All God asks of us is trust... Trust Him with the sins your guilt knows only too well, have been overcome in Christ... that the life you know will end in death will be reborn in Christ to eternity... that the most real life of all is not this present moment or the things and events of this world, but the forever that you were marked with in your baptism and the life that proceeds from the cross and empty tomb.

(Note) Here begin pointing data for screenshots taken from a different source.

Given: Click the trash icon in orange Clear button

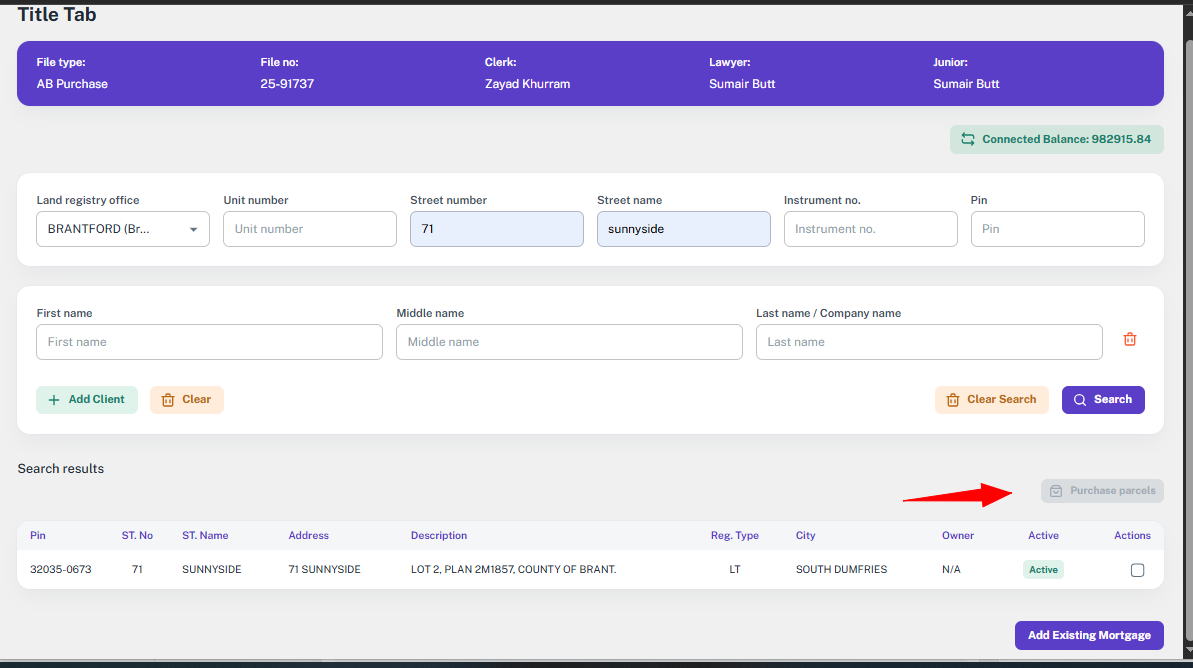Looking at the screenshot, I should coord(168,400).
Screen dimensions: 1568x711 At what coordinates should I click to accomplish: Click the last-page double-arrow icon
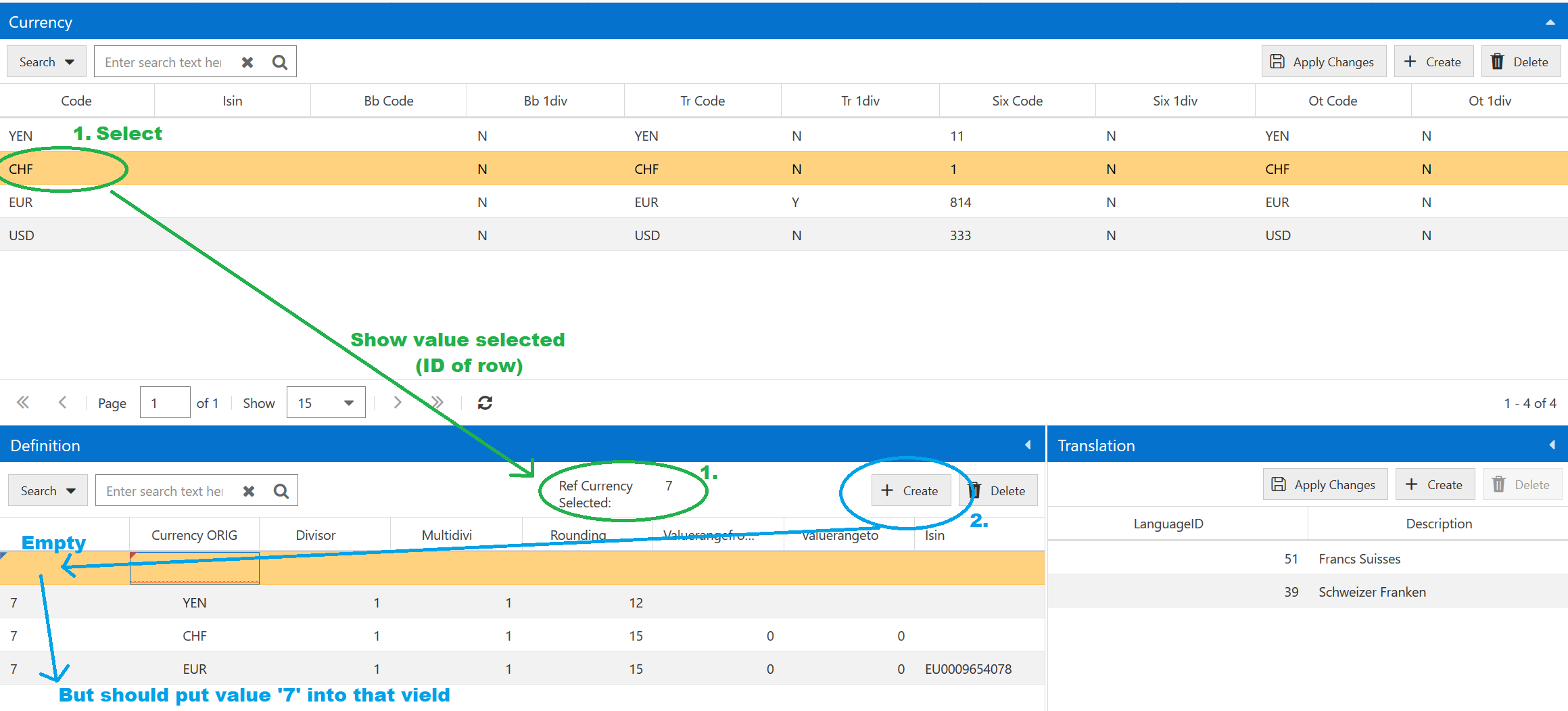coord(437,402)
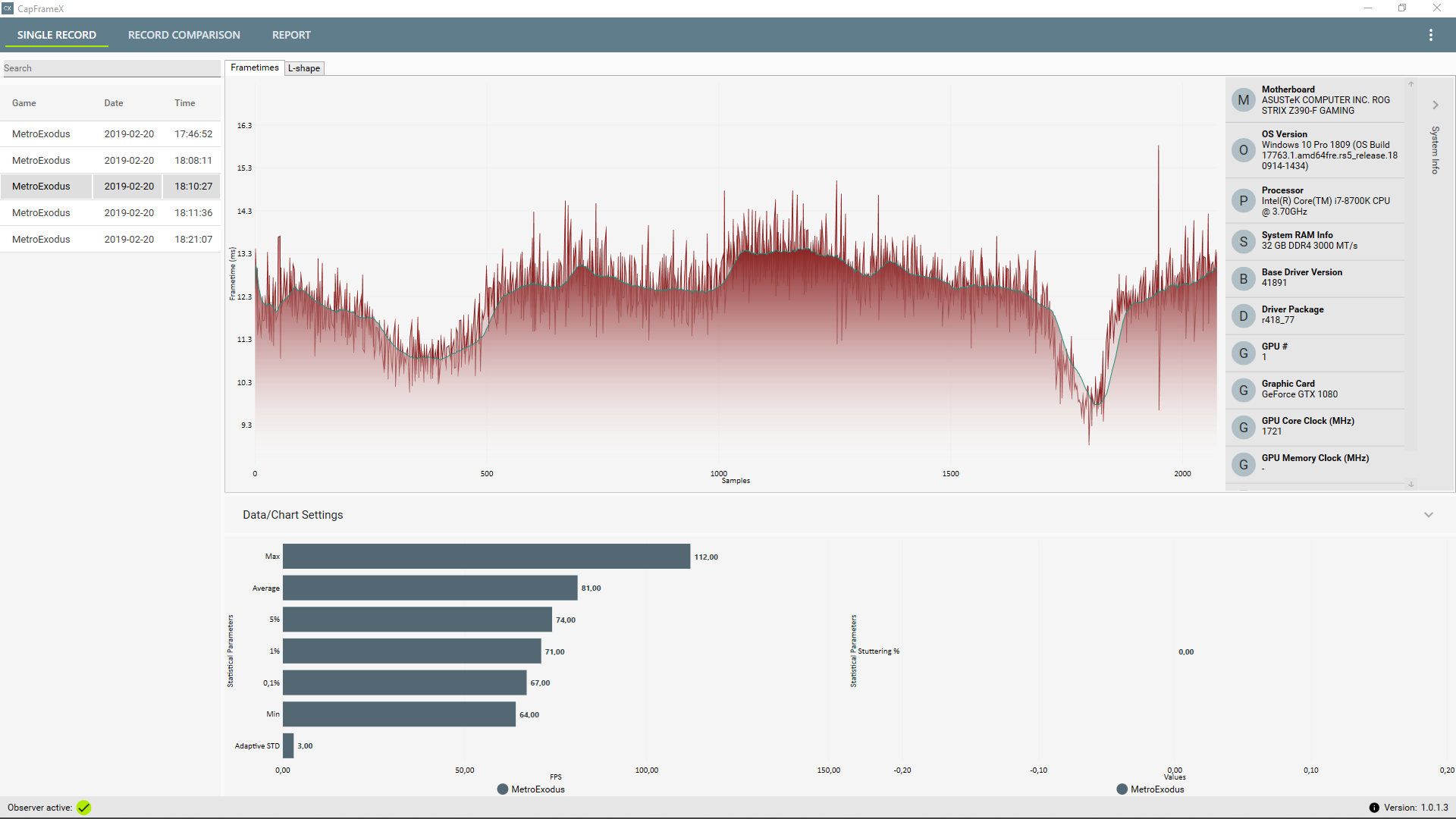Click the OS Version 'O' icon
Viewport: 1456px width, 819px height.
1243,150
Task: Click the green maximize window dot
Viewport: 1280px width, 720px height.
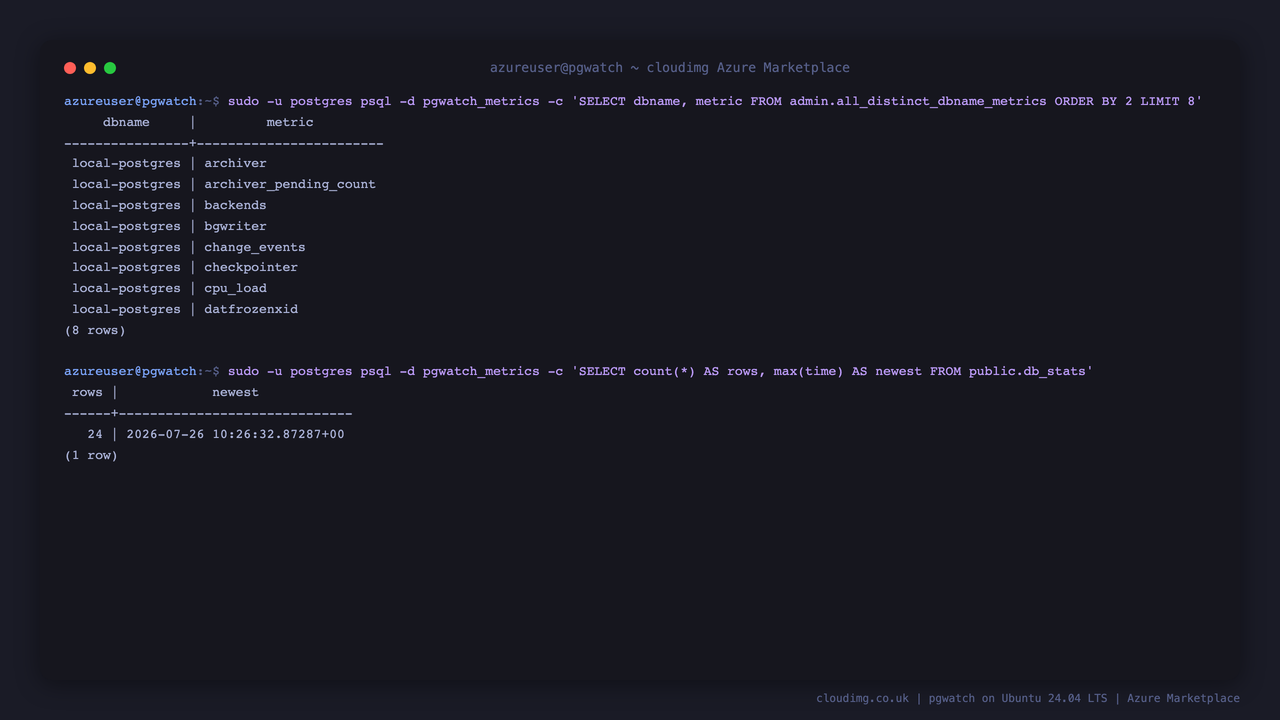Action: pos(110,68)
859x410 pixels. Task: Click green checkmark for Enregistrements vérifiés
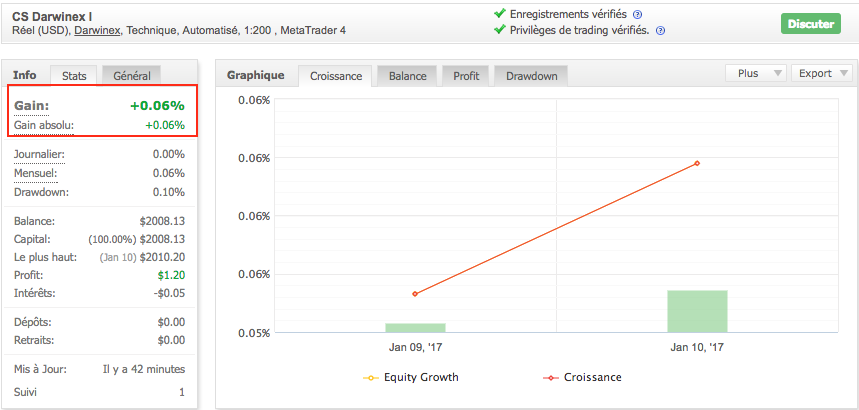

In the movie Steel Magnolias there is that great line "laughter through tears is my favorite emotion..." Is this not the perspective of faith? God offers us laughter (the surprise of grace) in the midst of and through the tears of all our disappointments (especially the dead end of life)? We daily live out this laughter amid our tears, clinging to the surprise of grace that is hidden even in suffering, sorrow, and struggle. “Is anything too difficult for me?” asks the Lord. And then He points to an old man and an old woman and the child in their arms... to a Virgin who bore His own Son in human flesh and blood... to a cross where death seemed to win and an empty tomb where the surprise of life triumphed... to sins that seem too big to be forgiven and too hurtful to be overcome and the blood that paid its whole price and paints us with reconciliation as one people forgiven in Jesus Christ.
We come here today to meet the God for whom nothing is impossible. We bring into this room all our disappointments, all our fears, all our wounds, all the things that we have given up hoping and dreaming about, all that we have been unable to accomplish for ourselves and by ourselves... We come here today with the word of the world that has told us it is time to cut your losses and let your hopes fade away... in order to hear the Word of Christ who says look at Me, look at the record of the promises made and kept, at an old man and old woman to whom as son was given... at a Virgin to whom the Son of God was given, that He might redeem us... not only from our sin and death... but also from our hopelessness and disappointments.
What is too difficult for God? Nothing. We laugh because it seems impossible and we cry because it seems too good to be true... but Scripture speaks, the cross shines forth, the empty tomb has the last laugh, and Christ's mercy shows this is no pipe dream... this is the truest reality of all! Amen.